If the stage of completion method is calculated using the cost method, the cost incurred to date is recognised as the contract cost. Also recognise the entire net loss immediately in the income statement. Revenue is then calculated as the difference between the costs incurred and net loss.
If the stage of completion is calculated using the sales basis or physical proportions basis, the revenue is recognised to the work certified as complete. The entire net loss should be recognised immediately and the contract cost is calculated as the difference between revenue and the net loss.
Once this takes place, in the following periods the contract costs and revenue should be the same. This means no further profit or loss will be recorded, so long as estimates remain the same.
Step 1 – Calculate expected loss on contract
Compare the total expected contract costs against the contract value.

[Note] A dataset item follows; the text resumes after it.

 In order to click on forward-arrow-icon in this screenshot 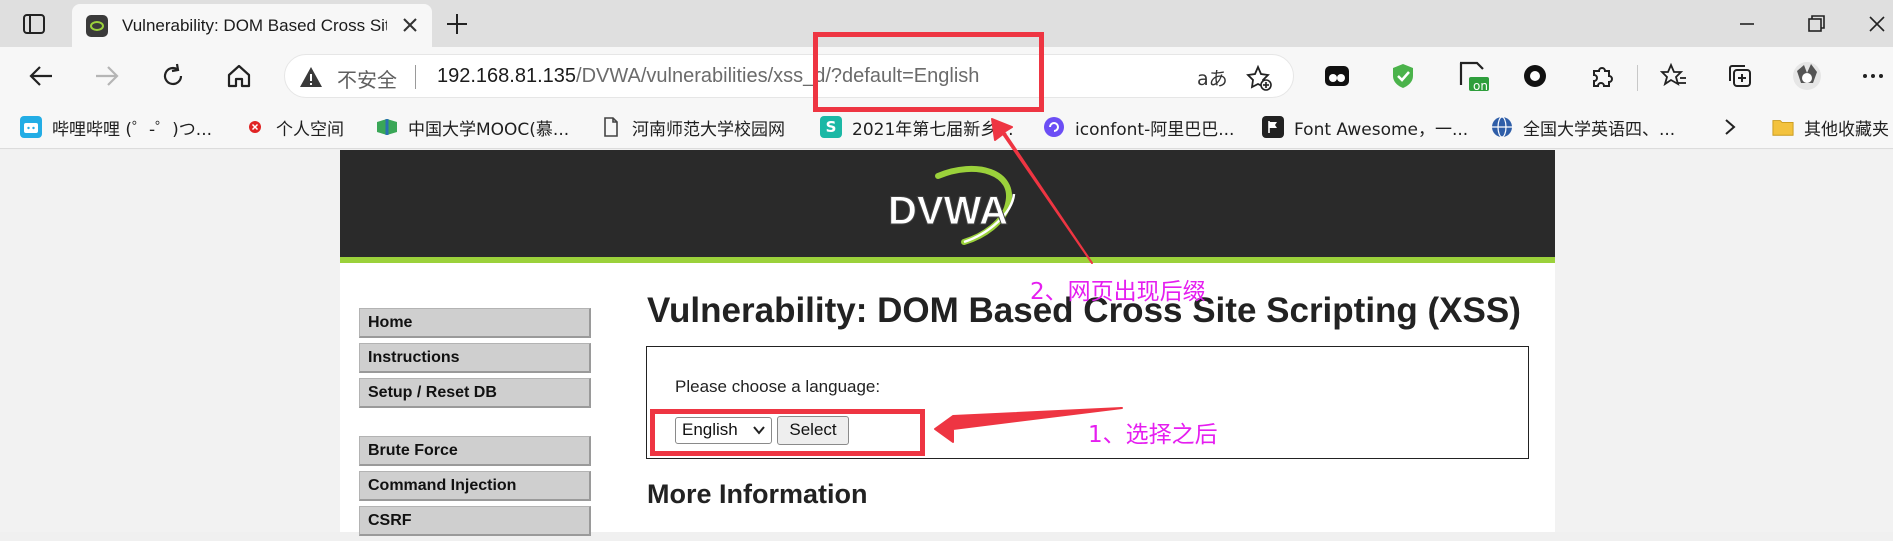, I will do `click(108, 76)`.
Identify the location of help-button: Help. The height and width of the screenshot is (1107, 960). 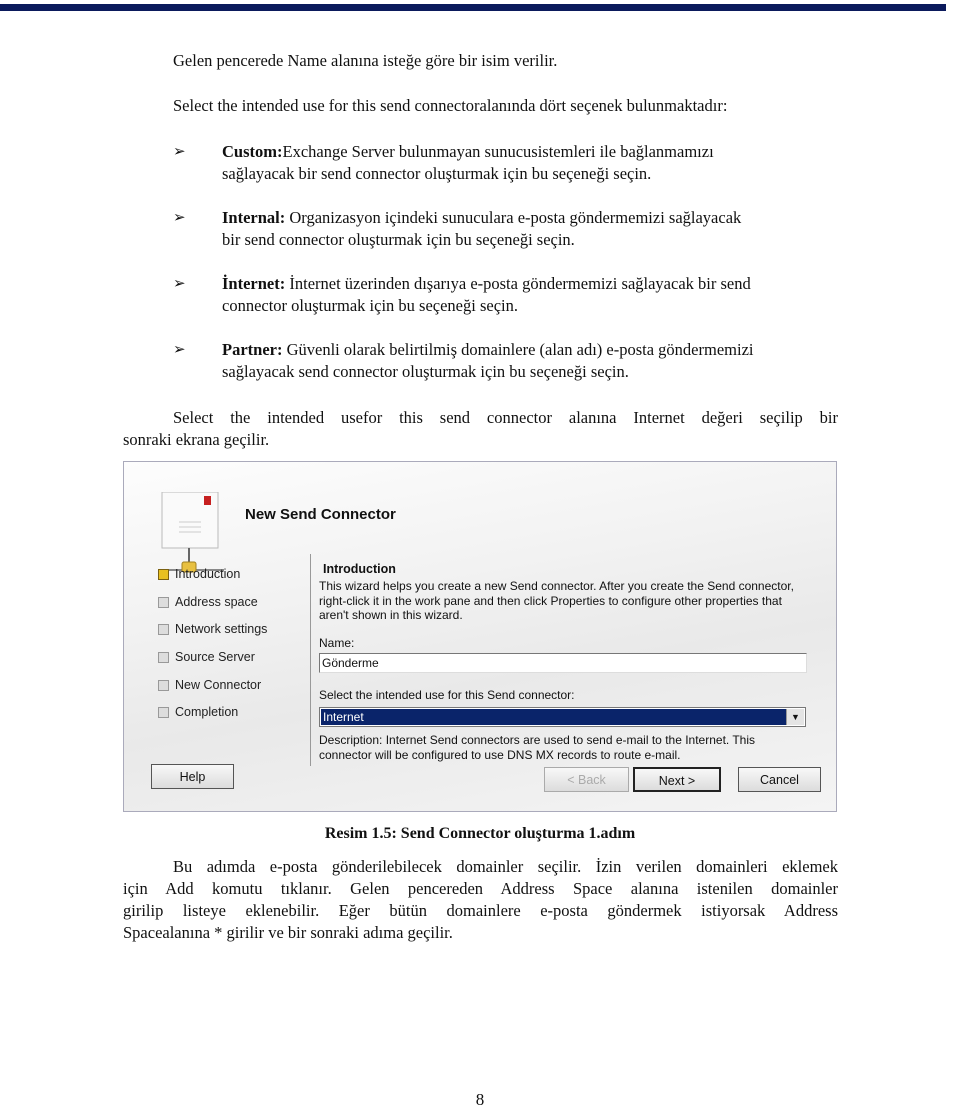
(192, 776).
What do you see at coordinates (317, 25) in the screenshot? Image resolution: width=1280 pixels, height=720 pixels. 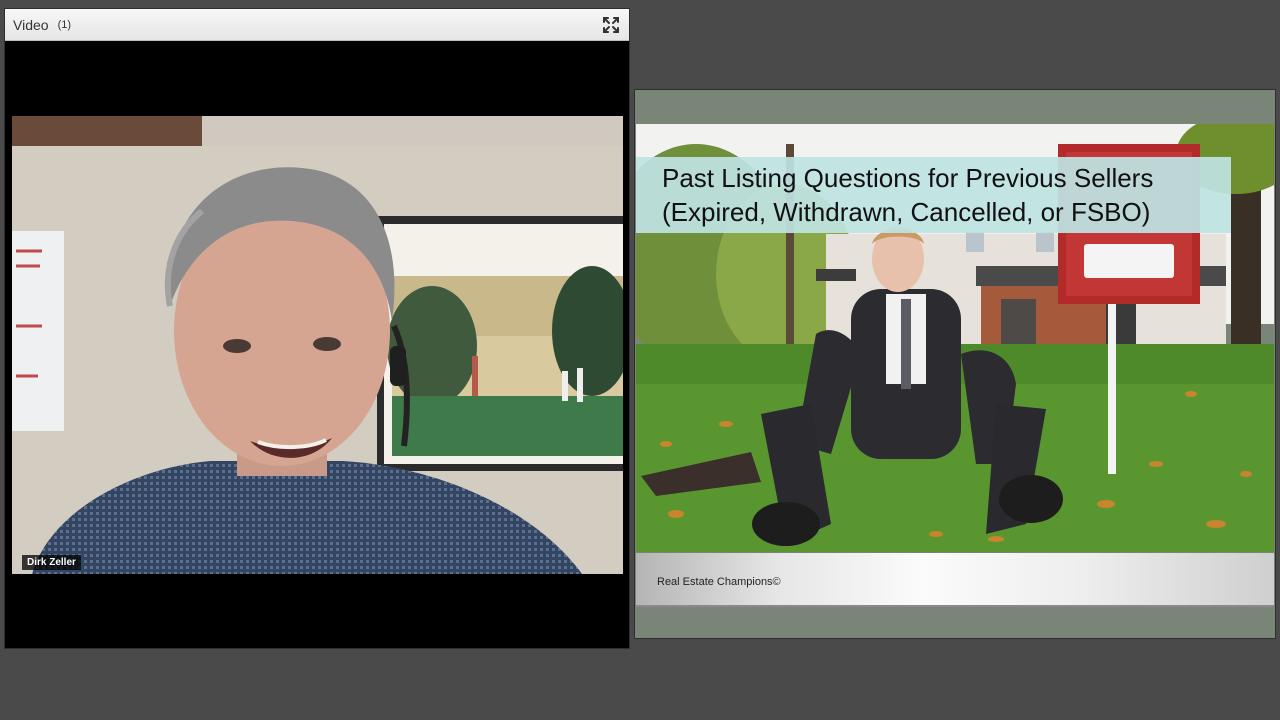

This will give you an estimate of the expected loss which must be recognised in the period.
Step 2 – Calculate the stage of completion
The stage of completion can be calculated either using
- Costs basis
- Sales basis
- Physical proportions
Step 3 – Determine amounts to be recognised in income statement
If the contract is a fixed price contract, multiply the stage of completion by the total expected costs to get the costs figure for the period. If the contract is a cost plus contract, use the actual costs incurred in the period.

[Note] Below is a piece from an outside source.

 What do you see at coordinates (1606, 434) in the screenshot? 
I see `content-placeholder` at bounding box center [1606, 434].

Deduct the total expected loss from these costs to get a figure for revenue.
So if costs are €1,500,000 and the expected loss will be €500,000, the revenue will be €1,000,000.
Don’t double count.
When you’re calculating the figures to use for revenue and costs, make sure you deduct any previous amounts already recognised in earlier financial statements.
So if a company was 40% of the way through the contract last year, and is 70% through at the end of this year, only recognise the revenue and costs on the basis of the 30% of the contract carried out this year.
Step 4 – Calculate receivables/payables
Now calculate the amount of progress payments billable to the customer, this will be based on stage of completion compared to the overall contract costs, or by costs incurred. This all depends on whether it’s a fixed price contract or a cost plus contract.
Compare this to the amount of progress payments actually received by the customer. This will show you if there’s a receivable or payable to the customer in relation to the contract.
What is the outcome if the contract is uncertain, the company doesn’t know if it’ll make a profit or a loss? If this happens, and it’s not possible to make a reasonable estimate, no profit or loss should be recognised for the contract.
Make revenue equal the total costs incurred on the contract so far, this will result in no profit or loss figure for the period.
4 disclosures required for Construction Contracts
Under IAS 11, an entity must disclose the following about construction contracts:
- The amount of contract revenue recognised as revenue in the period.
- The methods used to determine the amount of revenue and the stage of completion of contracts in progress (e.g. fixed price contract)
- For each contract in progress at the end of the reporting period, the total costs incurred and profits/losses recognised to date, plus the amounts of any retentions or advances received from the customer. Advances are payments received before the work is carried out, and retentions are the amounts held back by a customer until the work completed is assessed as satisfactory.
- The gross amount due from customers or the gross amount due to customers for contract work. This is the amount of progress payments billable compared to progress payments actually billed.